- Moat leap into the future with radical net-zero energy refurbishment programme.
- A combination of technologies creates ultra-low emitting homes which generate their own electricity
- This ‘Energiesprong’ pilot will save 3.2 tonnes of CO2 per home per year by cutting emissions by a huge 90%
- Residents will save hundreds of pounds a year off their energy bills
A ground-breaking Dutch energy efficiency initiative has landed in Essex which could cut tenants’ bills by well over half whilst emitting 90% less carbon. Moat have refurbished properties in Maldon using the ‘Energiesprong’ (Dutch for ‘energy leap’) gold standard of energy efficiency, the first such pilot in the South East. This revolutionary concept will also deliver huge savings for residents by vastly reducing energy bills.
The newly refurbished houses look like they’ve bulked up compared to their neighbours – that’s because they have. Moat’s refurbishment includes new insulated walls and roof panels bolted onto the existing house, which has made it about 30 centimeters bigger and taller, like an insulated tea cosy which will keep it warm all year round.
But the energy efficient technologies go far further than insulation:
- The house is made airtight with sealed windows and doors.
- 20 solar panels generate electricity year-round and store it in a battery in the back garden for use at night.
- The gas boiler is replaced with a modern air-source heat pump to operate the central heating.
- New vents circulate fresh air throughout the house.
These technologies work in synergy to create a home which conforms to the Energiesprong standard. To meet this high standard the home must generate enough clean electricity to ensure the living room is kept warm year-round whilst powering hot water and household appliances.
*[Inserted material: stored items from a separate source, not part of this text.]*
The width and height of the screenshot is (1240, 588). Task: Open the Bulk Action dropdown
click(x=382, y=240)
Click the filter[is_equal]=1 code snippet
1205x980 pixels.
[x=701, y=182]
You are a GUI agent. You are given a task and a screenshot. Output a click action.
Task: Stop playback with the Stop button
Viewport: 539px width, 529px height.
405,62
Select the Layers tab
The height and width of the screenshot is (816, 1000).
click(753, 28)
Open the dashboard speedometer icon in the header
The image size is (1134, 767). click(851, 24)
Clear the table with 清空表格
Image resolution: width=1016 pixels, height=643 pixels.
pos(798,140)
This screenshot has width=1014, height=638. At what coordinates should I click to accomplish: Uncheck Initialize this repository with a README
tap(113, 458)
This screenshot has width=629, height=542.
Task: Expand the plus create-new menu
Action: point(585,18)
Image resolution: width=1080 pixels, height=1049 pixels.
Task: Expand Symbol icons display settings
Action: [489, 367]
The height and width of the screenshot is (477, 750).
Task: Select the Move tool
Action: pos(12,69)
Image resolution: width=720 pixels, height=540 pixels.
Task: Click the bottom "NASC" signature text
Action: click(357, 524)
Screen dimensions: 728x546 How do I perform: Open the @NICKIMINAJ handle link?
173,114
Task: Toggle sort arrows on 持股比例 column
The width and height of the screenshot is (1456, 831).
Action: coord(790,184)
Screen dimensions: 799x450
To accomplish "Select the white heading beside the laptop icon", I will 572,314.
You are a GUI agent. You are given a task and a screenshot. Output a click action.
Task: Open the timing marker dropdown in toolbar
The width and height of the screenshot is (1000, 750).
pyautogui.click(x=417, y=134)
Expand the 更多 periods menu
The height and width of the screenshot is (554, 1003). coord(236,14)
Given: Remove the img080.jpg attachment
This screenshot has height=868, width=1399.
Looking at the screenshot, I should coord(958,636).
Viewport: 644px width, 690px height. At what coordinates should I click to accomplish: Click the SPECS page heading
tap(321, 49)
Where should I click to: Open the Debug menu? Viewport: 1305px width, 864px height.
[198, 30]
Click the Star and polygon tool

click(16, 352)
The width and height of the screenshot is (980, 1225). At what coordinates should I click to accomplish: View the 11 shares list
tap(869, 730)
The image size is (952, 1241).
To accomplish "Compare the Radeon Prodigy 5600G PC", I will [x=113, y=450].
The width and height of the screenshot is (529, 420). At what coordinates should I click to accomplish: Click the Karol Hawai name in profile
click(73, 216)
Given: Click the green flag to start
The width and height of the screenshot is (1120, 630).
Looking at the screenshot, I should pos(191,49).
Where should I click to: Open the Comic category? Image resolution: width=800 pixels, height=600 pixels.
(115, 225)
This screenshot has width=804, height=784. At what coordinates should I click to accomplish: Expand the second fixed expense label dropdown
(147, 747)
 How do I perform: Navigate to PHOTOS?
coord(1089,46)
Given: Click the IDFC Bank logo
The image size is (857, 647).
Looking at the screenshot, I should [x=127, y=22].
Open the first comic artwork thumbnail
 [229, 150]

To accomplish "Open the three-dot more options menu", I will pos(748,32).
The houses are now as close to net-zero users of energy as possible, radically cutting carbon emissions by 90% and delivering savings of approximately 3.2 tonnes of carbon emissions per home per year:
- If this was scaled up across Maldon in homes of the same type this could save approximately 82,000 tonnes of CO2;
- Or in a town the size of Chelmsford 220,000 tonnes.
The pilot homes in Maldon were chosen because while they had a middling energy efficiency rating, they were particularly hard to heat and expensive for residents. They are surrounded front and back by open farmland and catch the cold North Sea wind. Prior to the refurbishment energy bills could be £2,000 a year, under this new scheme tenants will pay significantly less and homes will have an ‘A’ energy efficiency rating.
Moat have a long and successful history of tackling energy efficiency issues in their houses. They regularly win or are commended in regional and national categories at the energy efficiency awards. With this pilot they are bringing their knowledge together with European funding to give impetus to Energiesprong UK – whose aim is to spread desirable, warm homes for life across the country. In July the organisation won the prestigious Ashden award 2019 for sustainable buildings.
Moat are investing further in energy efficiency at a critical time. The Government has declared a ‘Climate Emergency’ and has a target to reduce carbon emissions to zero by 2050. With household emissions accounting for 18% of the UK’s carbon emissions Moat’s pilot illustrates a path to a carbon neutral future.
Schemes such as this can also be used to fight fuel poverty by bringing energy bills down significantly. Furthermore warmer, more comfortable homes decrease the burden on the NHS which currently spends £1.4 billion annually on conditions caused by poor housing.